Monday, 23 March 2015

Corsair Releases Orange Dominator Platinum DDR4-3400 for GIGABYTE X99-SOC Champion

http://ift.tt/1FtJHCi




During CES earlier this year we spent some time at the Corsair booth and saw a beta system demoing an orange kit of DDR4-3400 modules on the X99-SOC Champion. It would seem that now those modules are finally coming to market, with the X99-SOC Champion being the lead platform due to the styling. Both Corsair and GIGABYTE are pushing both the speed of the modules (at 16-18-18 sub-timings) and the motherboard which is designed to take care of the faster speeds.

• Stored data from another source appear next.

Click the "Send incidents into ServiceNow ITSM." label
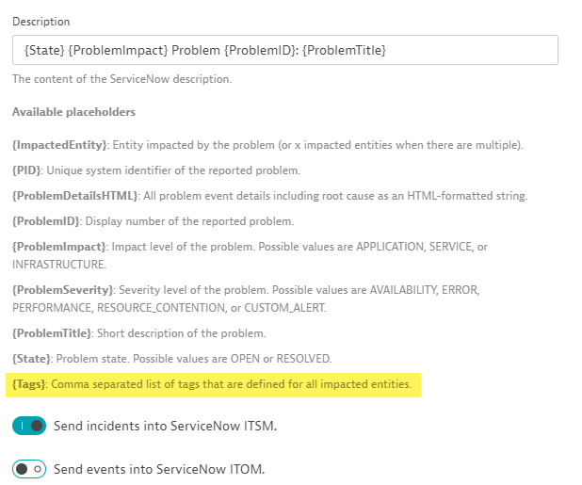 pyautogui.click(x=165, y=426)
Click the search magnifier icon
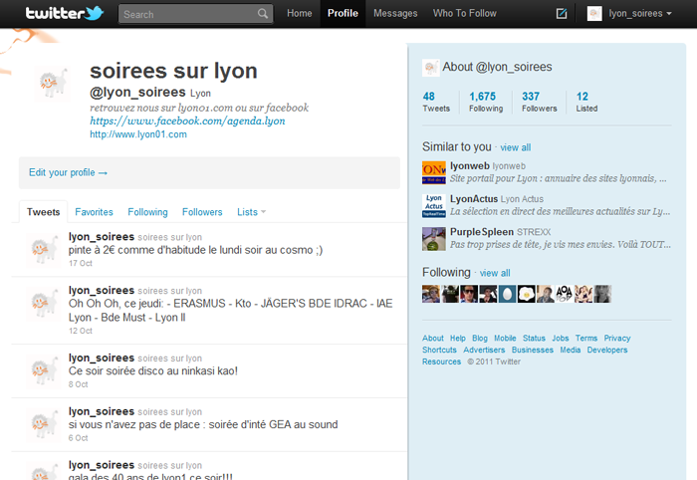Viewport: 697px width, 480px height. pos(263,14)
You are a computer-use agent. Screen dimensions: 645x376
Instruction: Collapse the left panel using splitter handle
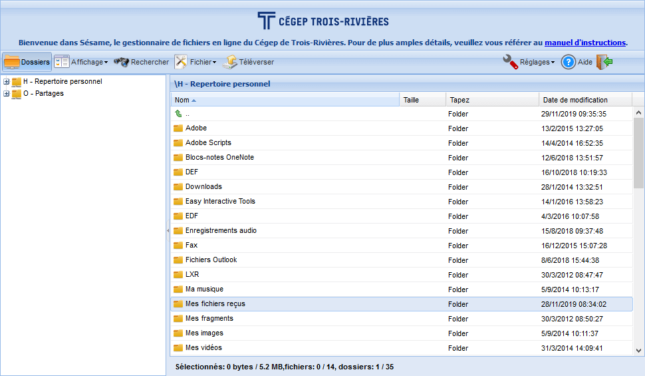168,230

We were the first to review the X99-SOC Champion when it was released at CES, and agreed that it had the chance to take the place for X99 overclockers on a budget. However, these DDR4-3400 modules will not come cheap with an MSRP of $999.99 for a 4x4GB kit, but will come with a lifetime warranty. Users of the X99-SOC Champion will have to update to BIOS F4d, which should be available online shortly, in order to enable XMP appropriately.

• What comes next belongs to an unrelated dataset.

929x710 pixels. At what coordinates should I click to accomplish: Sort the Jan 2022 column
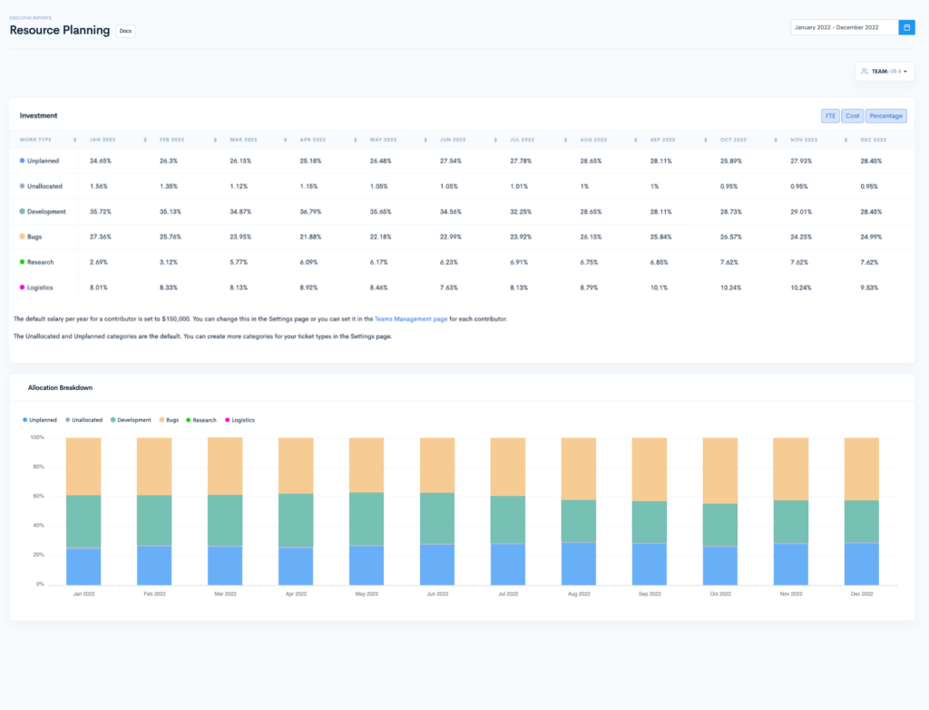[144, 141]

We actually have these modules in to test already, and applying XMP in our test system put the CPU into the 167 MHz strap at 160 MHz, resulting in a 22x multiplier on the CPU in order to keep the CPU frequency relatively consistent.


The reason it goes for this strap is because at the 100 MHz strap it would require a higher DRAM multiplier which may not be possible. In actual fact, our testing CPU would not allow the 100 MHz with a 34x DRAM multiplier, but neither would it allow 160 Mhz on the 167 MHz strap either due to a mediocre processor.



We were able to get the kit running at DDR4-3400 using the 125 MHz strap with a small overclock, which kind of confuses comparisons because it means the CPU is lower/higher in frequency, depending on the CPU multiplier (127.5 x 27 = 3440 MHz / 127.5 x 28 = 3570 MHz). One of the benefits of these high end memory kits with a processor at XMP will be that they require a CPU overclock to work properly, promoting performance (albeit indirectly). We tuned the CPU to stock speeds which reduced the kit to DDR4-3333 (still 16-18-18), and the biggest jumps from our quick testing showed WinRAR on Windows and Redis on Linux both getting improvements over 2133 MHz, similar to our deep dive into DDR4 performance.


We’ll roll out a full review, with new GPU benchmarks as well, at a later date. I would imagine that in time these modules will also be validated on other systems, however it would seem that GIGABYTE and Corsair have done a deal to focus on the X99-SOC Champion first. The modules will initially be available from corsair.com.